■ **What is required**
Extract from the entries below, exactly as given, only the lines from the line containing "Task: Share project via Facebook シェア button" to the line containing "This screenshot has height=418, width=644.", both lines included.

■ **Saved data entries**
________________________________________

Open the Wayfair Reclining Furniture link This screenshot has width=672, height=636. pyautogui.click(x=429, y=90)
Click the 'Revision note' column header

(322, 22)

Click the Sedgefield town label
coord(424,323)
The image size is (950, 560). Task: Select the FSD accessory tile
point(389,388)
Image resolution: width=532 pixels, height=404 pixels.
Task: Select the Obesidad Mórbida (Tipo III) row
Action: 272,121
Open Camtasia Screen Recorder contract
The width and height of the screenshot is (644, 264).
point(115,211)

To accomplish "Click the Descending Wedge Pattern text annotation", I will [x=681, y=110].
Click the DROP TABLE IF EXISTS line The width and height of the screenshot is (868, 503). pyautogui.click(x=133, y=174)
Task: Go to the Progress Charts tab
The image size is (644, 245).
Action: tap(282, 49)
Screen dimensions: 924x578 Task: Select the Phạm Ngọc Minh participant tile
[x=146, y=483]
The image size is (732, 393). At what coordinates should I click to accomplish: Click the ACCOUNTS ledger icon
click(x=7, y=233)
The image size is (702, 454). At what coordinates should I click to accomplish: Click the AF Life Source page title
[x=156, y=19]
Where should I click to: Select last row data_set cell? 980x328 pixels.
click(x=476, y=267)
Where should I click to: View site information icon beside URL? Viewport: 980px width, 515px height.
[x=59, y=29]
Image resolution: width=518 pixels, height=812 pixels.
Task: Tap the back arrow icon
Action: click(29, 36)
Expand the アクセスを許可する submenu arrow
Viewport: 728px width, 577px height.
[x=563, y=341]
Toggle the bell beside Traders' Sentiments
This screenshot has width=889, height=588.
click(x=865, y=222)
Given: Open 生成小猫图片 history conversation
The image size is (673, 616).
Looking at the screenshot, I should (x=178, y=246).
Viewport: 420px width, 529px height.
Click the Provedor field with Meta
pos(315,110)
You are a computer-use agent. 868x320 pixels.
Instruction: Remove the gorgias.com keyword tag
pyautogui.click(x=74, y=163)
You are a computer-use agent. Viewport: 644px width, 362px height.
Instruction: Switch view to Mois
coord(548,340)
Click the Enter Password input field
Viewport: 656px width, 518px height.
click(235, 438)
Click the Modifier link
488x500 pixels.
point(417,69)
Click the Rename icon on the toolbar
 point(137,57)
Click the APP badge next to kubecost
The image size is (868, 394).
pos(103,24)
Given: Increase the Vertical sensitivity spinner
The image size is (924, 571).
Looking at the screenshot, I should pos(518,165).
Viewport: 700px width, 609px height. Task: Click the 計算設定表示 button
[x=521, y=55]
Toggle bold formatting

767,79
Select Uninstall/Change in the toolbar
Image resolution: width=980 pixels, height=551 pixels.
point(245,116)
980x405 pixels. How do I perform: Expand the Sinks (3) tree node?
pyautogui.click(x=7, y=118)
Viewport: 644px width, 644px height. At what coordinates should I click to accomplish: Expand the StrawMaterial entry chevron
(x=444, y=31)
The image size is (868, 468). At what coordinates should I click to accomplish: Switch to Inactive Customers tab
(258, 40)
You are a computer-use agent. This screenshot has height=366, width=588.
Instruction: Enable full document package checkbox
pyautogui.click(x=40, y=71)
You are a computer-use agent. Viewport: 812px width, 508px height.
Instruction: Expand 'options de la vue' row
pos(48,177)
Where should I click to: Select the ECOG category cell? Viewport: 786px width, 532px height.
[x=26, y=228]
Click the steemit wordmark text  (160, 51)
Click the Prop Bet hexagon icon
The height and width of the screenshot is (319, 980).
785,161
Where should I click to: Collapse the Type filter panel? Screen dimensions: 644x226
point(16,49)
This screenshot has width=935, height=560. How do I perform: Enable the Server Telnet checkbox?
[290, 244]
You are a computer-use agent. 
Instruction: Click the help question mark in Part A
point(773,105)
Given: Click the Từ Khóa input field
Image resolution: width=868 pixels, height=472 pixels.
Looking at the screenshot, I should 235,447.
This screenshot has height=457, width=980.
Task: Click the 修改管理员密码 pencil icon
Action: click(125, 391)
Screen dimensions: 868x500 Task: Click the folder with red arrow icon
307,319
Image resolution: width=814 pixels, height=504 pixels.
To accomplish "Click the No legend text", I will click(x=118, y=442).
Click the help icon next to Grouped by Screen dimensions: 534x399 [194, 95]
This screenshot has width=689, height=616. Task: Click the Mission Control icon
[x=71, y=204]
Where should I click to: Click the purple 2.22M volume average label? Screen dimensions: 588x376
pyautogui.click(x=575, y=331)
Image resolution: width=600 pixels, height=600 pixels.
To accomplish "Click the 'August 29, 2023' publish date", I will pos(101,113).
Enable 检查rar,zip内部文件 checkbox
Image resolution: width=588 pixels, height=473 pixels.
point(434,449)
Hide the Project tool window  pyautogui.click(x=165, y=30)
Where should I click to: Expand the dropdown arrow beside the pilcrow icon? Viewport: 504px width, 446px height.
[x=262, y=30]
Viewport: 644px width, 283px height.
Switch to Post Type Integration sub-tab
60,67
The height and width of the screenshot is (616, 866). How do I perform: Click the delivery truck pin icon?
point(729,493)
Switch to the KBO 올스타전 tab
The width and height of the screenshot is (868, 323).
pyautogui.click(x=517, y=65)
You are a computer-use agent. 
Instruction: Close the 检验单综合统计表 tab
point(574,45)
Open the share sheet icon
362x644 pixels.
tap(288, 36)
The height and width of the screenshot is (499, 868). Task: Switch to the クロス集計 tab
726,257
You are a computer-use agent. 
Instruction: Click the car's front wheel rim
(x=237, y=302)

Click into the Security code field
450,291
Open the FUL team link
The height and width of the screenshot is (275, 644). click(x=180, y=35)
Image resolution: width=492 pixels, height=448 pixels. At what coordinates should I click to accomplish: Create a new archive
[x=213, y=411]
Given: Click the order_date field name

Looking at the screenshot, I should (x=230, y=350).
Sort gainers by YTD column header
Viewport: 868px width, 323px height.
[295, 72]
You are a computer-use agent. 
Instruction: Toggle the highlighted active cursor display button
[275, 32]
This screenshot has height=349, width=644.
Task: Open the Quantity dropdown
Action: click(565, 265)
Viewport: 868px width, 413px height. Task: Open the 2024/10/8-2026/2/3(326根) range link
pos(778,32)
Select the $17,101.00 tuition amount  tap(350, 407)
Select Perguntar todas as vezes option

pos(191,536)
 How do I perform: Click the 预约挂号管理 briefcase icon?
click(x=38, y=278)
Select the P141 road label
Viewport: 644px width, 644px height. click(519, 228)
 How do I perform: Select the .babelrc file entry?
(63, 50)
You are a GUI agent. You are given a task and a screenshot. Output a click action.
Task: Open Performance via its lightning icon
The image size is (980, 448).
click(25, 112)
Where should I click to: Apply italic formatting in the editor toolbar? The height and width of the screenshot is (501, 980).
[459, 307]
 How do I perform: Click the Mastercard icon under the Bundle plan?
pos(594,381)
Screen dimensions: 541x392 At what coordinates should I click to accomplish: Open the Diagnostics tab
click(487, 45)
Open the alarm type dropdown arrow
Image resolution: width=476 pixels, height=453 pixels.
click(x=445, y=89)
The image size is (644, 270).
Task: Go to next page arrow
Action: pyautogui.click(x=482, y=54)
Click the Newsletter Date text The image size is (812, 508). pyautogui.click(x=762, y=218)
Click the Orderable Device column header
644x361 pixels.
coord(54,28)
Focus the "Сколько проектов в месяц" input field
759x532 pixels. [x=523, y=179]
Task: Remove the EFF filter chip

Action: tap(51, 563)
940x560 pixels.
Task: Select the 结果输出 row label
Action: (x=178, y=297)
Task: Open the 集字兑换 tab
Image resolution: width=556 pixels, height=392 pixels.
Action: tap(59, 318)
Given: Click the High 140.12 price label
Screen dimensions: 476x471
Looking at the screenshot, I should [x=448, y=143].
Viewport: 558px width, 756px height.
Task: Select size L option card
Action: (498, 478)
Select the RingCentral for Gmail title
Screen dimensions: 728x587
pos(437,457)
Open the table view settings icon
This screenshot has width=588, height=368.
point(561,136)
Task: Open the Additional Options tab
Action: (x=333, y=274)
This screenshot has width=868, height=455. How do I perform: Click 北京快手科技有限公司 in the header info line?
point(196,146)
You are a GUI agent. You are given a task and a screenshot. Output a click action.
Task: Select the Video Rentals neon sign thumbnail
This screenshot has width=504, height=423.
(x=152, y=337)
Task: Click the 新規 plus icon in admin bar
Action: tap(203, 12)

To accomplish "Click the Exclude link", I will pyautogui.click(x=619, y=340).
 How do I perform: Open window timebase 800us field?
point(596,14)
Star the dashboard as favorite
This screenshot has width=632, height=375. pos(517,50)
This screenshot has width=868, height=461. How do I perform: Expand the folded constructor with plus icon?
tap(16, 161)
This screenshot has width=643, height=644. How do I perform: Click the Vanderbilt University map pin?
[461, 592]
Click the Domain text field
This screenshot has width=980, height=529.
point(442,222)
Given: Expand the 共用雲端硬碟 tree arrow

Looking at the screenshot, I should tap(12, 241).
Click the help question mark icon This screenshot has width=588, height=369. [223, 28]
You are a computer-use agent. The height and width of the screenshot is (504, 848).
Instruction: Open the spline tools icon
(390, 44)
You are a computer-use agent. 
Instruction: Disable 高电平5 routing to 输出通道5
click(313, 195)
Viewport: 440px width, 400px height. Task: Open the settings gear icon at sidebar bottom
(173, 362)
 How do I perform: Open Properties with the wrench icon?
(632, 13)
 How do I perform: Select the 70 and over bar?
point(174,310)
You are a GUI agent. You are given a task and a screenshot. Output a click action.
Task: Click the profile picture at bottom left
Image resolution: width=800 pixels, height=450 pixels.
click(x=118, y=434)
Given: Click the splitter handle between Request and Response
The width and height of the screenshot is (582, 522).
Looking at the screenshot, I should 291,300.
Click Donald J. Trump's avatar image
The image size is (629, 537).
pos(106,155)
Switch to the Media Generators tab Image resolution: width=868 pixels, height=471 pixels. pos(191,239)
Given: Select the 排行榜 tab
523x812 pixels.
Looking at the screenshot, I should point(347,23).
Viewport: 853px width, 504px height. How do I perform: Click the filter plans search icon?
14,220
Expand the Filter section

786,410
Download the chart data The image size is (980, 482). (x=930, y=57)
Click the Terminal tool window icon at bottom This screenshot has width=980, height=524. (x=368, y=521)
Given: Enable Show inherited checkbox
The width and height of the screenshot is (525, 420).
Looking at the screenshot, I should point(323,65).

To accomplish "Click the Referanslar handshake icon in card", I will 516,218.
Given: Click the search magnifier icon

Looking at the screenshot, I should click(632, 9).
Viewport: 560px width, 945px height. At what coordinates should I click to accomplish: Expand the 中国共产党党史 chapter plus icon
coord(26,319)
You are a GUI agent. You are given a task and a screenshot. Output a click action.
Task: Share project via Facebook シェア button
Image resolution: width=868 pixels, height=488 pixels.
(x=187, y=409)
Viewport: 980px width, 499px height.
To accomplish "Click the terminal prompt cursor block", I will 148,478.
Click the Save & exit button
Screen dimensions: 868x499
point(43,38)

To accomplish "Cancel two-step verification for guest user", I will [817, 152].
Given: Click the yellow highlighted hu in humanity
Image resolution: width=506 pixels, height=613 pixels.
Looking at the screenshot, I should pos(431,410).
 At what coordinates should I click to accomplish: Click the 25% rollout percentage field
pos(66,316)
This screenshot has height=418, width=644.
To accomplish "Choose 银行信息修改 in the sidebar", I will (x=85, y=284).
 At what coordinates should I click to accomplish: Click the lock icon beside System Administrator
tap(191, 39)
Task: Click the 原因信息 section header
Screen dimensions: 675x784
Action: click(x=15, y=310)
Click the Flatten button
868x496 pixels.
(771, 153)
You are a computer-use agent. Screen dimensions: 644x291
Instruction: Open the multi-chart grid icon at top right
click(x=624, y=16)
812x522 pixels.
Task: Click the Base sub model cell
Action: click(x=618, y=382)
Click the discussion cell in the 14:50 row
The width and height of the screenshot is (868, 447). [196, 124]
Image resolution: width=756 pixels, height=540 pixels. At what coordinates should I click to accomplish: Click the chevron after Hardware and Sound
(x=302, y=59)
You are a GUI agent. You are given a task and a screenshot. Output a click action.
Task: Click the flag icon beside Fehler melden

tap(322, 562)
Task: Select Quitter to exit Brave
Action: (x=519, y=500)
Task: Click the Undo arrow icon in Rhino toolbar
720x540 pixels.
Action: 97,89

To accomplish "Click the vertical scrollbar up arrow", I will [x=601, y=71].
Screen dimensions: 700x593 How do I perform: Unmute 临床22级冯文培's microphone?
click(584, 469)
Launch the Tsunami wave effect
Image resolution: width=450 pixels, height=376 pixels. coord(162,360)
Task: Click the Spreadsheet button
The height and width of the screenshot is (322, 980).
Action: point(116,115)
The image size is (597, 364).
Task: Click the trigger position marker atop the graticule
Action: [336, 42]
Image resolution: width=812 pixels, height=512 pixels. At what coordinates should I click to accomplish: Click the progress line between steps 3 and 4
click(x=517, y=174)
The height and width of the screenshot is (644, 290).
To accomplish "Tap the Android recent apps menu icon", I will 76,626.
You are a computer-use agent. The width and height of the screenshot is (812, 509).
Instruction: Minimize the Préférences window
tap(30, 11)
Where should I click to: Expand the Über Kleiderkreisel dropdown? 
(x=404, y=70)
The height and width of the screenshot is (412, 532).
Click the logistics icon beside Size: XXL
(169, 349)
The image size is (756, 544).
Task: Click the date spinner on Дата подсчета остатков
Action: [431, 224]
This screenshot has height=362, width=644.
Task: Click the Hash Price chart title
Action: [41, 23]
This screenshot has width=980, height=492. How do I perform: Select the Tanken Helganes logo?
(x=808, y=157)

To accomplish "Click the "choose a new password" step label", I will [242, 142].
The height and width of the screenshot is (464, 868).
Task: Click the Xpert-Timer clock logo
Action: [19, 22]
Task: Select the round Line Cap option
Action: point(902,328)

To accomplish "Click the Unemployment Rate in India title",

________________________________________

■ **Written solution**
Task: Share project via Facebook シェア button
Image resolution: width=868 pixels, height=488 pixels.
(x=187, y=409)
Viewport: 980px width, 499px height.
To accomplish "Click the terminal prompt cursor block", I will 148,478.
Click the Save & exit button
Screen dimensions: 868x499
point(43,38)

To accomplish "Cancel two-step verification for guest user", I will [817, 152].
Given: Click the yellow highlighted hu in humanity
Image resolution: width=506 pixels, height=613 pixels.
Looking at the screenshot, I should pos(431,410).
 At what coordinates should I click to accomplish: Click the 25% rollout percentage field
pos(66,316)
This screenshot has height=418, width=644.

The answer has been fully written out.